In the 12 months to 31 March 2020, revenues increased by 8.6 per cent to £47.8m, buoyed by a 43 per cent rise in overseas sales to £7.2m and double-digit growth in private label and branded sales. These segments boast higher margins which partly explains why gross margin increased by almost three percentage points to 42.2 per cent. Creightons has also benefited from the economies of scale generated by ongoing sales growth, improvements in productivity and re-sourcing of raw materials. These factors more than offset the impact of increases in raw material costs and the minimum wage.
Moreover, with both gross margin and revenue rising, the operational gearing of the business meant that operating profit increased by almost 30 per cent to £3.8m, outpacing the revenue growth rate more than threefold. Cash generated from operations was well ahead, too, up fivefold to £6.6m, helped in part by £1.4m of positive working capital flows, highlighting the cash generative nature of Creightons’ activities. The bumper cash inflow enabled the directors to purchase the freehold of the company’s site in Peterborough for £4m, make some small acquisitions, and still end the financial year in a small net cash position.
Shareholders are being rewarded with a hike in the full-year pay-out from 0.55p to 0.65p a share at a time when many companies have suspended their dividends. A 20 per cent return on capital employed is eye-catching, too, and there is scope for it to ratchet higher as surplus cash is redeployed on bolt-on acquisitions and new product launches. Recent launches include a new Pure Touch brand of hand sanitisers and hand washes, and a newly developed anti-viral alcohol-free hand cream. Creightons has scarcity value.

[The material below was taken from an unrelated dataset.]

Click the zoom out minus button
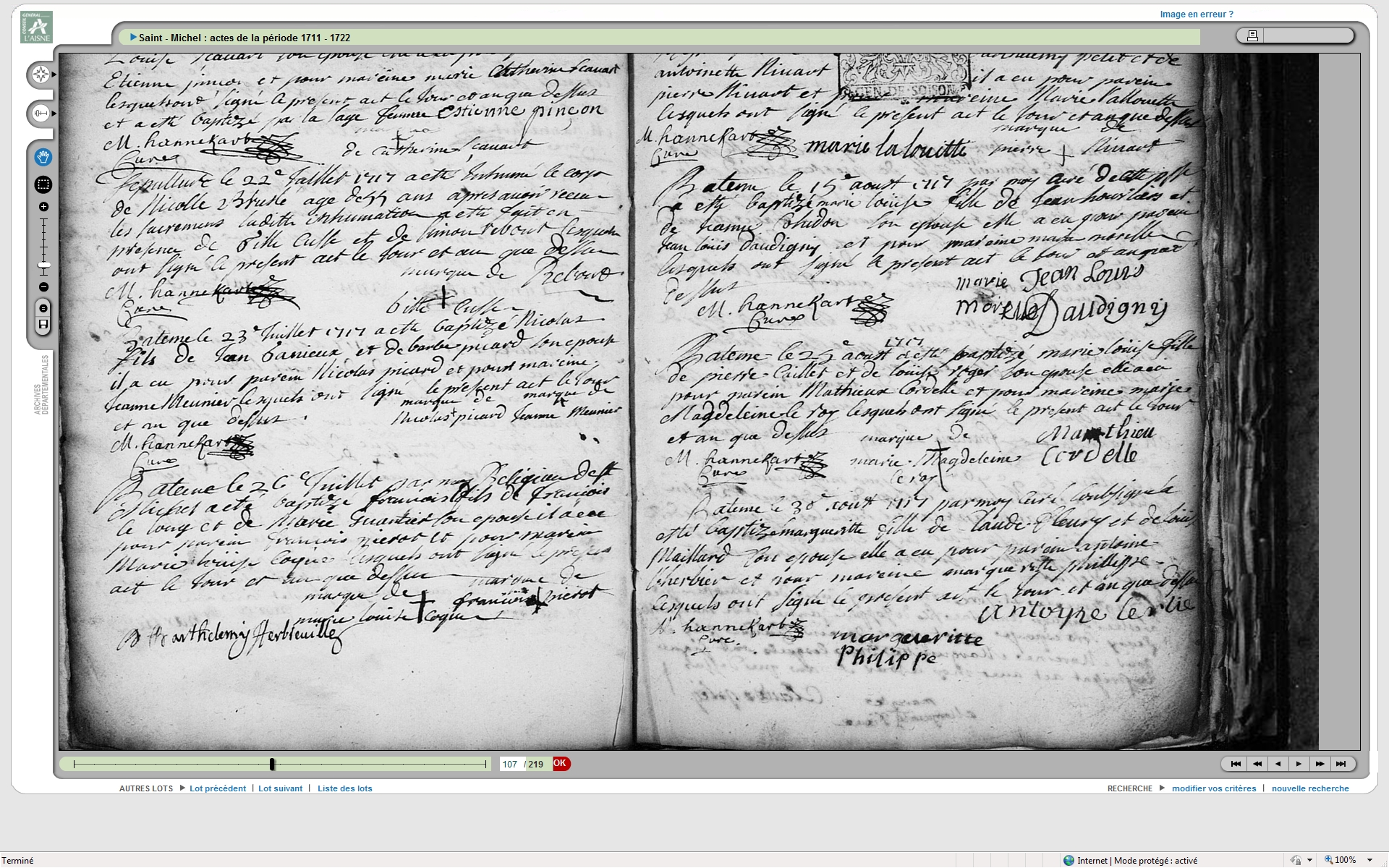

Importantly, the outsourcing of warehousing and distribution of finished products to a third-party logistics provider is almost complete and means that Creightons has the infrastructure in place to continue to scale up. It’s well positioned to do so as the directors revealed that trading in the first four months of the new financial year is ahead of last year.
Rated on a trailing price/earnings (PE) ratio of 11, prospects of Creightons continuing to outperform its rivals are still being materially underrated. On a bid-offer spread of 54p to 56p, the shares continue to rate a buy.